Alphabet, Goldman Sachs, and several other firms have agreed to pay a combined total of $3.8 million in penalties to settle charges from the US Securities and Exchange Commission (SEC) over late filings. This action is part of a wider initiative aimed at companies and executives who failed to timely disclose important information to investors, such as changes in beneficial ownership and insider stock sales.
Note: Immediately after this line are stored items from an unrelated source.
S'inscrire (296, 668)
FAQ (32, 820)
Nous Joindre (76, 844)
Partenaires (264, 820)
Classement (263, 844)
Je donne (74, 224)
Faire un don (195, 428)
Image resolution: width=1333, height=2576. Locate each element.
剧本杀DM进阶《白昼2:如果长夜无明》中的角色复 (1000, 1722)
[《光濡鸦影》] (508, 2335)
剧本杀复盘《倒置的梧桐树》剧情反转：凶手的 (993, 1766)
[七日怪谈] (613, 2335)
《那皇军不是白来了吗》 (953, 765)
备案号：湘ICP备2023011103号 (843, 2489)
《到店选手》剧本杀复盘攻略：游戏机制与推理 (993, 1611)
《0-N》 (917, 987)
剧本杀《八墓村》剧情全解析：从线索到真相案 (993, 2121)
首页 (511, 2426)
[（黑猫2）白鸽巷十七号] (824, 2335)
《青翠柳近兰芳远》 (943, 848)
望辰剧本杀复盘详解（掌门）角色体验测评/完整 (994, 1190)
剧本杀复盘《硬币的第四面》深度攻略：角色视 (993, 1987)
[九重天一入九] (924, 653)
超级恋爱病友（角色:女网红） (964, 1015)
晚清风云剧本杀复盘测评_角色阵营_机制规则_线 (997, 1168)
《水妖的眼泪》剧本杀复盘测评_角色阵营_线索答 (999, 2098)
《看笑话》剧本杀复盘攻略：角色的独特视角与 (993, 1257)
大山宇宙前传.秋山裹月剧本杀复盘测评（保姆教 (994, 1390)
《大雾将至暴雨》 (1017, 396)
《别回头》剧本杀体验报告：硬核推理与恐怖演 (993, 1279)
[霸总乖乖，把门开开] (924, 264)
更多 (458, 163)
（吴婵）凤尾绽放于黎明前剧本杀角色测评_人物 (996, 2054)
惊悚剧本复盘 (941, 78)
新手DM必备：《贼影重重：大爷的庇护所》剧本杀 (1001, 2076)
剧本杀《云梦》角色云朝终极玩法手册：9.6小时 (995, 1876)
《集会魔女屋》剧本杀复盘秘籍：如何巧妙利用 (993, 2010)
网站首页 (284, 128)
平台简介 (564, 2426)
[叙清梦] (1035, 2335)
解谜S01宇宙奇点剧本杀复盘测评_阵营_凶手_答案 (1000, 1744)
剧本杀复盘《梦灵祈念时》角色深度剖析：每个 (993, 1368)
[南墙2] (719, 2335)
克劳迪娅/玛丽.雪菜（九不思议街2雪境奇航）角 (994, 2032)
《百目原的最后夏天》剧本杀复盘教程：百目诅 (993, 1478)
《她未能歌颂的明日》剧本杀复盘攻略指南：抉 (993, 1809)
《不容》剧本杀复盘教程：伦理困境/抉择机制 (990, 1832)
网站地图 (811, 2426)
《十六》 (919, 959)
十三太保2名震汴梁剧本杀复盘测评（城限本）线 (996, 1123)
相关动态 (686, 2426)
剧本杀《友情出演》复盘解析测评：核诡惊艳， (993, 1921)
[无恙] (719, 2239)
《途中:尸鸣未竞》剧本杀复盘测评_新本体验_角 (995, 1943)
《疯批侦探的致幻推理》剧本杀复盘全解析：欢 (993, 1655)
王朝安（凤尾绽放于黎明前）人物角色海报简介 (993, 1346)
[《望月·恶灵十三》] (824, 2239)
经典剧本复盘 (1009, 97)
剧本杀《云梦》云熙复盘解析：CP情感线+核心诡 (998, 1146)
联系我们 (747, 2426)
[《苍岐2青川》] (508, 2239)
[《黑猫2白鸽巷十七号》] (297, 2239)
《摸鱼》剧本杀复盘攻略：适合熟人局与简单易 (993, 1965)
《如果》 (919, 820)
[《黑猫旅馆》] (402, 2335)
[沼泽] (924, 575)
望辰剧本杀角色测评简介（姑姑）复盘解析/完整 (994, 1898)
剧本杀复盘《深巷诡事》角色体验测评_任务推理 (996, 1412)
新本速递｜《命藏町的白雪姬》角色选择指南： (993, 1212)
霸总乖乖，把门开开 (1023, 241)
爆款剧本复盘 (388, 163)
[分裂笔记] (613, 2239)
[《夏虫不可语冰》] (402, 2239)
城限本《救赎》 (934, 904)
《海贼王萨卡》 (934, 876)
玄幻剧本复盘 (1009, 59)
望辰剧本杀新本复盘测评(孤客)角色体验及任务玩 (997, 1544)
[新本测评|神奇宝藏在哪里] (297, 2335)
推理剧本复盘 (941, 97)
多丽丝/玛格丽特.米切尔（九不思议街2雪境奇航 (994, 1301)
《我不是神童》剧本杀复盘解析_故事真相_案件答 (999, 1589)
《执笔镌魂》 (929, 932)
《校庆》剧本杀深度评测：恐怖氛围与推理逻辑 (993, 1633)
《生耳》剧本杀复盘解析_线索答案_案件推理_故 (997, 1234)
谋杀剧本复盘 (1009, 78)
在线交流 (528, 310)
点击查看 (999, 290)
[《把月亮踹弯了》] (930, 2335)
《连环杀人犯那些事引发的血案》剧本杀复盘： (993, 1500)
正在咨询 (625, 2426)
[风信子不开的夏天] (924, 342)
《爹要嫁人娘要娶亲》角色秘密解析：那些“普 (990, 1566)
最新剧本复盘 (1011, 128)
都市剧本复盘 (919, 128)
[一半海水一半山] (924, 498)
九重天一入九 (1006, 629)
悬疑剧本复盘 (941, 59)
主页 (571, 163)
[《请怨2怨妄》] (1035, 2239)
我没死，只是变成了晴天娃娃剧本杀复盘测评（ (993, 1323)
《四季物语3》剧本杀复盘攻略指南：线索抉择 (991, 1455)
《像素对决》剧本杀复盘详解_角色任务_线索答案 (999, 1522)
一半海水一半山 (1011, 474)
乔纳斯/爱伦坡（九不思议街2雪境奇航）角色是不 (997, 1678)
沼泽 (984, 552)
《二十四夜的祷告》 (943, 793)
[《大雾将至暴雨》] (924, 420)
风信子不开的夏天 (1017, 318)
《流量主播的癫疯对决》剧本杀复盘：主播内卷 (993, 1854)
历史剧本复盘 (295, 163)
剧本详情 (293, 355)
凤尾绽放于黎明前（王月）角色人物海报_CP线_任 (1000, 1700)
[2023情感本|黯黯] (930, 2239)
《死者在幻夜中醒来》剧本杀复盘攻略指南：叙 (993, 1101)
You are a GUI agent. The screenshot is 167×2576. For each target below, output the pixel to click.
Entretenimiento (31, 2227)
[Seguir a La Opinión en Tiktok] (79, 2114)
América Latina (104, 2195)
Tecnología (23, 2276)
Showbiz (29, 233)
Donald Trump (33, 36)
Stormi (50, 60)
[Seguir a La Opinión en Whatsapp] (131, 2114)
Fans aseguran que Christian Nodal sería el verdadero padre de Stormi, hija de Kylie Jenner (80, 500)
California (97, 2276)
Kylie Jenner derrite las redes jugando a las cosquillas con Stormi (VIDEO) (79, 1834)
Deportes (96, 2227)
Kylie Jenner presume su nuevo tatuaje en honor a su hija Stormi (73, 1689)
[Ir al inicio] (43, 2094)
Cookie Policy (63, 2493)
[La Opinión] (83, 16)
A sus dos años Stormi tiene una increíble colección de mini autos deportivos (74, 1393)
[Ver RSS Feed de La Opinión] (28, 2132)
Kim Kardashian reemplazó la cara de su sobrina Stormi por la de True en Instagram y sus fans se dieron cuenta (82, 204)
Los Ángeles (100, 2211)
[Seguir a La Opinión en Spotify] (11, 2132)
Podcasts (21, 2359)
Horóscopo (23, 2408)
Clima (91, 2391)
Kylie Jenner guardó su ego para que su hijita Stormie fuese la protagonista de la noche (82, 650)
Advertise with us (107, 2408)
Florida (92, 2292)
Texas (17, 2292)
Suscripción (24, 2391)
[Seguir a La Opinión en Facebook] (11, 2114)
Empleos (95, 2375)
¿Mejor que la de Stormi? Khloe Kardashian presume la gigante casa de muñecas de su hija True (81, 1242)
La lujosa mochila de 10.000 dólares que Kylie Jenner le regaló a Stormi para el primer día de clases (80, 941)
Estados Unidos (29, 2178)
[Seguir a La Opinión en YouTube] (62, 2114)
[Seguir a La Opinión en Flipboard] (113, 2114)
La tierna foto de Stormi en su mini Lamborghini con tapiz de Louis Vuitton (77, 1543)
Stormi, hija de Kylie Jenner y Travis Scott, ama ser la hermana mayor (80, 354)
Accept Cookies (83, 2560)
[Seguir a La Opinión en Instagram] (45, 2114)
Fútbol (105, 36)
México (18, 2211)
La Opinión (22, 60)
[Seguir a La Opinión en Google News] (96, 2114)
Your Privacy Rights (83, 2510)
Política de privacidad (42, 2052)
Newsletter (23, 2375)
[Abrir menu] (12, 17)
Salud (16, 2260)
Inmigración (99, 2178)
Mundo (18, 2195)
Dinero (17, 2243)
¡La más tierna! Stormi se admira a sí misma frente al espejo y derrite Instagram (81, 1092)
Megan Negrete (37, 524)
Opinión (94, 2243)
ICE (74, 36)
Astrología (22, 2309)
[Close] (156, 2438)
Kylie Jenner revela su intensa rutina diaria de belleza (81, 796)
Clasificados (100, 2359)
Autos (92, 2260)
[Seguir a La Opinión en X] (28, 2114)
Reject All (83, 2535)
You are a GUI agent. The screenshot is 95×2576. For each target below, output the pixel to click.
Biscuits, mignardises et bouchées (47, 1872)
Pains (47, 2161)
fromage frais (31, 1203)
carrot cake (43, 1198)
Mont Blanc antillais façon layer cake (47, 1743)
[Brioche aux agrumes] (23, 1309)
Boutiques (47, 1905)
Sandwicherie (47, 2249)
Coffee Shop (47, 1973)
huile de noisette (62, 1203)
As part of the settlement, Alphabet will pay $750,000, while Goldman Sachs will contribute $300,000. Additional fines include $375,000 from Bank of Nova Scotia and $130,000 from Bain Capital Credit Member. Other firms, such as Sunbeam Management, TALANTA Investment Group, and Fortress Investment Group, also faced penalties ranging from $40,000 to $225,000.
None of the firms or individuals involved admitted to or denied the SEC’s findings, but they agreed to pay the civil penalties and refrain from any further violations. Additionally, ten individuals were also penalised for late filings, as stated by the SEC.